## Set task
Find each line below that contains the string "blue", matching case exactly, and copy every such line in full.

** BEGIN Data lines **

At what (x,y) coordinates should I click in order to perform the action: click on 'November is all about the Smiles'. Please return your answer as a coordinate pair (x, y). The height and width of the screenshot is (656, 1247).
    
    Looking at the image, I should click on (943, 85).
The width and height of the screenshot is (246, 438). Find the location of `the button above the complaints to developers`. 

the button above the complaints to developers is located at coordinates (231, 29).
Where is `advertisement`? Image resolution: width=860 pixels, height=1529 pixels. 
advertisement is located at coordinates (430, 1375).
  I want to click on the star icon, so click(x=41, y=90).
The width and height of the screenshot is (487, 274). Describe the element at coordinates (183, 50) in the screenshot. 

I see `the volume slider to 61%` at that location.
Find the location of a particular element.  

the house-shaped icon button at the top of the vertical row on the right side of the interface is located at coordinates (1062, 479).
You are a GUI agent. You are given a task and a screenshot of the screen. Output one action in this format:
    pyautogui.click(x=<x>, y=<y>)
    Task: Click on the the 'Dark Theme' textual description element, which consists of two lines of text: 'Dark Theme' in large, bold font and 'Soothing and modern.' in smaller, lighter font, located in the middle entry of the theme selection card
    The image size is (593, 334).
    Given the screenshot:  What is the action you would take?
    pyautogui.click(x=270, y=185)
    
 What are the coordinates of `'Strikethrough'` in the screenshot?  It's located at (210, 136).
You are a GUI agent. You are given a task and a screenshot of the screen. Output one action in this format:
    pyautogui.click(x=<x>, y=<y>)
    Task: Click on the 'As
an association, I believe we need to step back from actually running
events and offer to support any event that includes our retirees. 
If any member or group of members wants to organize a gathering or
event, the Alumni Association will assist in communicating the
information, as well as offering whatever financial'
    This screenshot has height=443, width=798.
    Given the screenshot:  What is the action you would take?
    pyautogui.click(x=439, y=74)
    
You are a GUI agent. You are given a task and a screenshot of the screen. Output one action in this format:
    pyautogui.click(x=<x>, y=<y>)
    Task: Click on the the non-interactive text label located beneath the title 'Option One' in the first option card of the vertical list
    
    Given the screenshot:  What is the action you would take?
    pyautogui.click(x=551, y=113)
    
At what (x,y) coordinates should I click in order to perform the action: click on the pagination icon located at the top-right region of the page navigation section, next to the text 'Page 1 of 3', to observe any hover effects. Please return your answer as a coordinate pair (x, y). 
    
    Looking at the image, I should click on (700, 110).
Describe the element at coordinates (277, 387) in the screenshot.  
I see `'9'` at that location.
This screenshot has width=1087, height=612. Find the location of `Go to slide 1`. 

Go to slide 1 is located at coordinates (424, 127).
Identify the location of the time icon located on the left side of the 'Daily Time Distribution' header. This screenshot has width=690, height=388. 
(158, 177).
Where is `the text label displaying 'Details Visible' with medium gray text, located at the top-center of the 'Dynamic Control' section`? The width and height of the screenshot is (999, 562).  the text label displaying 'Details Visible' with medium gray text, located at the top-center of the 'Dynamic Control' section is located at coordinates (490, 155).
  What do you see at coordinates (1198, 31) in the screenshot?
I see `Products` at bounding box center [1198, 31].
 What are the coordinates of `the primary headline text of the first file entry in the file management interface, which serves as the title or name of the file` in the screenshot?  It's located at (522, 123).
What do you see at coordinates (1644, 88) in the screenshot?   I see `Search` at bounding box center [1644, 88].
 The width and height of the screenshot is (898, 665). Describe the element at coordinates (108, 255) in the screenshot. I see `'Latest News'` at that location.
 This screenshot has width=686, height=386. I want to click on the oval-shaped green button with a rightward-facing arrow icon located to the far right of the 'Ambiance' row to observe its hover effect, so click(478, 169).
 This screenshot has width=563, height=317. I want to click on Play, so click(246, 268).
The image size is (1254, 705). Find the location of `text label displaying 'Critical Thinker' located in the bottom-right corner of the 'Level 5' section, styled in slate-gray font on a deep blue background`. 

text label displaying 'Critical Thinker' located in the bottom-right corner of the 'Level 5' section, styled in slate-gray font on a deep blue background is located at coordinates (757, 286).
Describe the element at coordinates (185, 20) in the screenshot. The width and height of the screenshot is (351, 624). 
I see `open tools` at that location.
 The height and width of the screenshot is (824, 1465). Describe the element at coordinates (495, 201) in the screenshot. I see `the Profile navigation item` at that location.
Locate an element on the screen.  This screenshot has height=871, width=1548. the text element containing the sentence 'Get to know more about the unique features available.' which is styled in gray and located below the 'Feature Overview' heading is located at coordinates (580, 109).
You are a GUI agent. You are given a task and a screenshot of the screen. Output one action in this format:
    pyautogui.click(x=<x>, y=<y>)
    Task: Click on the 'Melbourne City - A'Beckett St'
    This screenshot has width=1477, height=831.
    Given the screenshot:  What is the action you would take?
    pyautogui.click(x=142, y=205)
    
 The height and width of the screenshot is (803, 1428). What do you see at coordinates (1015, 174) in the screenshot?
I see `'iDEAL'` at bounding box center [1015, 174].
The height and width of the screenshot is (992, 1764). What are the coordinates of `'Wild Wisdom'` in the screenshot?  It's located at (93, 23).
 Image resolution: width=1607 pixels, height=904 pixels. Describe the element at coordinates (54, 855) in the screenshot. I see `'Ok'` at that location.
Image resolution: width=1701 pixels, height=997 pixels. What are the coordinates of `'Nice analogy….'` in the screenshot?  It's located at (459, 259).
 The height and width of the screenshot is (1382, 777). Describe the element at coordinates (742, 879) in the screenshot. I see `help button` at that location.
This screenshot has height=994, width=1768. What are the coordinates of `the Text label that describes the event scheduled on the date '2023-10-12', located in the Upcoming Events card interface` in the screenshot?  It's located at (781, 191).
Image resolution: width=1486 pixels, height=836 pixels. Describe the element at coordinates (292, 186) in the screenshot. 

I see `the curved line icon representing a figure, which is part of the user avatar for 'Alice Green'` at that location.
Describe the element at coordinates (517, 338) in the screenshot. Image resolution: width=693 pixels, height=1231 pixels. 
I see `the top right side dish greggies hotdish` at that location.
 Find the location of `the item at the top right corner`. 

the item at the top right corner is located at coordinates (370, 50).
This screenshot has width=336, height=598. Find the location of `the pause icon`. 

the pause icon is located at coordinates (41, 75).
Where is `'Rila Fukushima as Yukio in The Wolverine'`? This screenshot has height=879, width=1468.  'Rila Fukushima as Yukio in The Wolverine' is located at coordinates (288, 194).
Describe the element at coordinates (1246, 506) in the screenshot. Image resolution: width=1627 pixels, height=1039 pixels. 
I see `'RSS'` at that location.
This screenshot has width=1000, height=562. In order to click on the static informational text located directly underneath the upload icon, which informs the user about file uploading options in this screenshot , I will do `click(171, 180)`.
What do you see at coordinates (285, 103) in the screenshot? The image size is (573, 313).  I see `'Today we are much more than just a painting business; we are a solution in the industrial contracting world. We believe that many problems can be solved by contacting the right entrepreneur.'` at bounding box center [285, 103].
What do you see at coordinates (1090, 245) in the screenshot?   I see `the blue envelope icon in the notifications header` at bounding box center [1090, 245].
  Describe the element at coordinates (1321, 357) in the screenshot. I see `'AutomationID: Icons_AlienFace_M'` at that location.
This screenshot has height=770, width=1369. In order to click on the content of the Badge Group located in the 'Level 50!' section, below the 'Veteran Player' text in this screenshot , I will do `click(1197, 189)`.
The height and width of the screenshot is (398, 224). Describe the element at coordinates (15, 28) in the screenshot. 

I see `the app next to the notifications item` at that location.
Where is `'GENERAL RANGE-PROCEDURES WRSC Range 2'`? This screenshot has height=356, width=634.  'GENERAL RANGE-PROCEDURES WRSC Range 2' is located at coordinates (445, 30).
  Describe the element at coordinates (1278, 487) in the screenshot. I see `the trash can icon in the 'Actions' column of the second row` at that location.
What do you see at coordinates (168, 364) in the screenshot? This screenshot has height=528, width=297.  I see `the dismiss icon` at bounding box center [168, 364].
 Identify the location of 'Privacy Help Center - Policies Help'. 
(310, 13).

** END Data lines **

## Result
The image size is (1254, 705). Find the location of `text label displaying 'Critical Thinker' located in the bottom-right corner of the 'Level 5' section, styled in slate-gray font on a deep blue background`. 
text label displaying 'Critical Thinker' located in the bottom-right corner of the 'Level 5' section, styled in slate-gray font on a deep blue background is located at coordinates (757, 286).
What do you see at coordinates (1090, 245) in the screenshot?   I see `the blue envelope icon in the notifications header` at bounding box center [1090, 245].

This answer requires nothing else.